YOUR OBJECTIVE - Return the full listing, keeping every line exactly as it is.

──────── AVAILABLE DATA ────────

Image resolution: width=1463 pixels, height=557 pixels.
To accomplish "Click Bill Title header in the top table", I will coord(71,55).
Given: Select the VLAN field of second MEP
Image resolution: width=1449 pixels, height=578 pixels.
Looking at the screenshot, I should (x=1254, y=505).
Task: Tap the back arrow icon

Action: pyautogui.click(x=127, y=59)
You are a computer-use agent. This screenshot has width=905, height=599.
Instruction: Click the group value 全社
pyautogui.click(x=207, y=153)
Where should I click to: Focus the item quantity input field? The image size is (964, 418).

────────

ANSWER AREA -
Image resolution: width=1463 pixels, height=557 pixels.
To accomplish "Click Bill Title header in the top table", I will coord(71,55).
Given: Select the VLAN field of second MEP
Image resolution: width=1449 pixels, height=578 pixels.
Looking at the screenshot, I should (x=1254, y=505).
Task: Tap the back arrow icon

Action: pyautogui.click(x=127, y=59)
You are a computer-use agent. This screenshot has width=905, height=599.
Instruction: Click the group value 全社
pyautogui.click(x=207, y=153)
Where should I click to: Focus the item quantity input field? The image size is (964, 418).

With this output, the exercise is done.